I would like to take this moment to plug two very good studies on mortality effects of insurance (Medicaid) expansion that were *not* cited in this paper:

Medicaid expansion, generally: www-personal.umich.edu/~mille/ACAMort…

For ESRD patients specifically: jamanetwork.com/journals/jama/…
Less important, but still worth noting: Traditional Medicare is not known as some exemplar of coordinated care. We've been muddling through this whole ACO thing for years trying to do better.
Yes, one payer would do something to improve continuity relative to multiple payers over time.

But we're still going to have issues related to, for example, interoperability of EHRs—perhaps even more so when there are no networks hemming people into shared HIT ecosystems.
(brief interruption for meeting with a student)
I deliberately raised all of these issues without mentioning the assertion of reimbursement at Medicare rates and no higher. That, and use of the VA formulary, are easy targets to critique, but they're policy considerations, not misreadings of the literature.
I'm not sure if Sanders leaning on this plan means he endorses 100% Medicare rates (his legislation is silent on this extremely consequential detail).

MedPAC says hospitals had an aggregate Medicare margin of -9.9% in 2017. medpac.gov/docs/default-s…
And if we're talking about policy considerations now, it appears that this plan does not account for the introduction of a universal long-term care benefit—a monumental omission.
The paper's applicability to the present debate is also complicated by the fact that it talks about "annual" savings without stipulating a spending growth rate (are we freezing rates? tying them to general inflation?) or doing any projection over ten years per policy norms.
Oh back to the literature for a hot second, I forgot about the fraud stuff.

We're just extrapolating from Taiwan's experience with moving to single-payer because reasons. (This is not how generalizability works.)
I'm not trying to be a pain in the ass, it just so happens that I am a pain in the ass.

This debate is important, and we're going to be having it for a long time yet. It's important that evidence put forward in service of this debate can stand up to rigorous evaluation.
Anyway, I will conclude by saying that this paper also provoked a very important question this morning, and I'm still unclear on the answer.
Appending this to the thread. We can have a discussion about capacity constraints, but then we have to get comfortable with the R-word.

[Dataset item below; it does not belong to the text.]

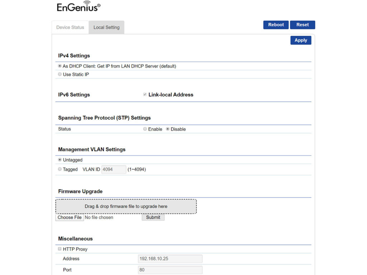Screen dimensions: 367x275
Task: Click the proxy Port field
Action: (x=170, y=270)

And if these constraints *are* binding, it's going to erode the purported mortality and health benefits of coverage expansion.
I think there are real supply-side concerns (and that none of the candidates want to talk about them).

I also think that hospitals will find ways to change supply inputs to eke out those extra margins over the medium and long-term.
Attaching this, too. Ascribing all utilization increases to uninsured and underinsured populations is inconsistent with the literature, even if overall metrics look similar—it's cherry-picked evidence that troubled me most and that I aimed to highlight.

That selective application of existing research—not whether 100% Medicare rates is a reasonable policy decision, or how much we should expect administrative costs to fall—is where I would have expected peer review to intercede.